Updated: November 3, 2011 11:31AM
Even in this first week of classes at the University of Illinois at Urbana-Champaign, as students look ahead to the promise of a new semester, there are moments that can carry you back.
Such is the case for Chicagoan Michelle Martinez, a 21-year-old senior in psychology, whose “How I Spent My Summer” story is a curious blend of accomplishment as a summer scholar and disillusionment as a target of police authority.
It all began in July, when friends finally persuaded Martinez to take a break from her summer research project. A Ronald E. McNair Scholar, Martinez had succeeded in the highly competitive program named in memory of the African-American physicist who perished along with six other astronauts in the 1986 Challenger Space Shuttle explosion. Selection is considered an honor.
None of that mattered when she found herself in the wrong place at the wrong time — an outdoor public space that was a popular nighttime spot for students of color to congregate. And that popularity apparently made it a target of Champaign Police, who have come to see these kinds of groups, these kinds of gatherings, as potential threats. Even when, as on this night, students were orderly.
Perception is reality here, and on multiple levels.

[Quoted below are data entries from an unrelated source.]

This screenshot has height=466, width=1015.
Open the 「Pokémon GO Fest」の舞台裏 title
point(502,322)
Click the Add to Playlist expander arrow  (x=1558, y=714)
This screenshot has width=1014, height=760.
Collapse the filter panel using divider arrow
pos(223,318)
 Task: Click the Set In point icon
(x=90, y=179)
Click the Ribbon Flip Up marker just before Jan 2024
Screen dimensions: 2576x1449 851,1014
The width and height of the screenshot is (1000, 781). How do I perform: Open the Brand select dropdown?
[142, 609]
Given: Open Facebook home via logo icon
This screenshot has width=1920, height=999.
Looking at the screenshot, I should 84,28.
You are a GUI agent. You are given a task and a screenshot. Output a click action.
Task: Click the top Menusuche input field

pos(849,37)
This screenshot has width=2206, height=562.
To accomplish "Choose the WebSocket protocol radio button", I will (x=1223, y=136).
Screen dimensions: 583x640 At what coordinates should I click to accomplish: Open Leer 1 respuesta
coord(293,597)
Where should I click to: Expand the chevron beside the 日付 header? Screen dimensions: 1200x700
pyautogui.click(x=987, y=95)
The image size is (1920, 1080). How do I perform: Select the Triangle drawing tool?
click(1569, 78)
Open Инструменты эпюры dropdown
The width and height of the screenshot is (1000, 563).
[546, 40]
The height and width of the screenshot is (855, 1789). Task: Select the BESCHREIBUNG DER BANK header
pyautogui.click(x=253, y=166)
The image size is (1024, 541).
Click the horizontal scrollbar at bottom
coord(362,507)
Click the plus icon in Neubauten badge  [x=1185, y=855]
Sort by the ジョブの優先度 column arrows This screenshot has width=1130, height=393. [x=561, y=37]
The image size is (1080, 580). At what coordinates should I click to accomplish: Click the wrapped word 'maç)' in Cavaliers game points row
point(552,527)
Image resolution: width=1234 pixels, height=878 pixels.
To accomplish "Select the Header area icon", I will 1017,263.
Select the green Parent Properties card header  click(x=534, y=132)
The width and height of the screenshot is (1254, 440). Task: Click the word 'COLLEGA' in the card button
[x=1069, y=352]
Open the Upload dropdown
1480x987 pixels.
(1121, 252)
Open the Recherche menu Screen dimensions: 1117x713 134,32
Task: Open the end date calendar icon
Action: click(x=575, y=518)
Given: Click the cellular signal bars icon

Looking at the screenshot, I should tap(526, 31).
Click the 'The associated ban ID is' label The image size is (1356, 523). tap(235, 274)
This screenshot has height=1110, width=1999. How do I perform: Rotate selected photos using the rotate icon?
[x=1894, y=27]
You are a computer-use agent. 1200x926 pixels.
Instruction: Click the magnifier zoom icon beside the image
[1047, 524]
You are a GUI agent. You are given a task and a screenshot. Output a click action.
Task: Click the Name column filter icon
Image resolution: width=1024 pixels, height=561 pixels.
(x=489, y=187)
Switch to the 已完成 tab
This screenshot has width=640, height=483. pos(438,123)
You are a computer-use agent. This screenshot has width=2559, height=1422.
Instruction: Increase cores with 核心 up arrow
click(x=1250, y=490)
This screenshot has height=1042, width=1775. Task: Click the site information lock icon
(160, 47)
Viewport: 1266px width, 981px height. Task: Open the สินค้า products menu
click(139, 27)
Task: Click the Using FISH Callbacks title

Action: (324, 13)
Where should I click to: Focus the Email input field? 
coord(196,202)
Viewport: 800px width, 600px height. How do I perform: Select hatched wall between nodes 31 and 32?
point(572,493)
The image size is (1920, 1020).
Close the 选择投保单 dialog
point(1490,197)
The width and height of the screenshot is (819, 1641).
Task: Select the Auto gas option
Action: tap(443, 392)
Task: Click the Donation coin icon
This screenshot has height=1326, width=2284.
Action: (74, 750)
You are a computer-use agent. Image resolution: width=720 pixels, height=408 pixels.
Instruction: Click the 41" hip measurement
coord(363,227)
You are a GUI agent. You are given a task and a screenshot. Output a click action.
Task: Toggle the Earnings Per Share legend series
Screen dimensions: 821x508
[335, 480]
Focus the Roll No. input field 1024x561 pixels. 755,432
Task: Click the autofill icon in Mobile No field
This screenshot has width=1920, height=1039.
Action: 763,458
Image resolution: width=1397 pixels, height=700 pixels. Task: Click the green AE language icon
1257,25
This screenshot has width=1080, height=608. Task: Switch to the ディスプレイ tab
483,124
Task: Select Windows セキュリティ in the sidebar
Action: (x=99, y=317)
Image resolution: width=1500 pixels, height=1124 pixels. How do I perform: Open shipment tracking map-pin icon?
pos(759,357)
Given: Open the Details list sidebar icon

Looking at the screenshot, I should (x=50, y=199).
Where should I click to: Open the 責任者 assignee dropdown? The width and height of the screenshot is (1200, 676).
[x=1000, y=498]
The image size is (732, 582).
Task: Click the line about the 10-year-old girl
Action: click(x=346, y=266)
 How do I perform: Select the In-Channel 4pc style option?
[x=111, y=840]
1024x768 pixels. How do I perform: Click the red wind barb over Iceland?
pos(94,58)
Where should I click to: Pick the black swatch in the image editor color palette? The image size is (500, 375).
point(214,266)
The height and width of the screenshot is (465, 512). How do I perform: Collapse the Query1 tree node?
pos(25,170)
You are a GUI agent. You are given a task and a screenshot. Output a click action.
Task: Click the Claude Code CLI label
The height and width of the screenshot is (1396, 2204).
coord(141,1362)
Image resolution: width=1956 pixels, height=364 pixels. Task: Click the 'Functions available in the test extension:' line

It was all that mattered for a white cop who saw what his experience had caused him to see, and for Martinez, a Latina, whose experience on this night would cause her to see things in a unique way from then on.
As she would come to appreciate, the way she is seen — rightly or wrongly — affects the way she is treated in society. At that moment, though, on that night, Martinez was unaware of the way local cops perceived student gatherings on that particular site. She hadn’t hung out there before. In fact, Martinez, who grew up in Humboldt Park, was not allowed to hang out as she was growing up. Among other things, she was too busy as a serious-minded student at Lane Tech (“where I was known as Michelle, not some Latina chick”), preparing to become a successful student at Illinois, which she did.
That night in July, though, it seemed that the cop who drove up only saw difference — cultural difference — more threatening than worthy of any value, or credit for accomplishment.
The cop ordered the students to move away and issued them a warning — a first step to a citation. Martinez didn’t move quickly enough, or moved in the wrong direction toward a friend for reassurance, or any of a list of possibilities that can have seismic consequences in these hyper-sensitive moments. The cop repeated his order.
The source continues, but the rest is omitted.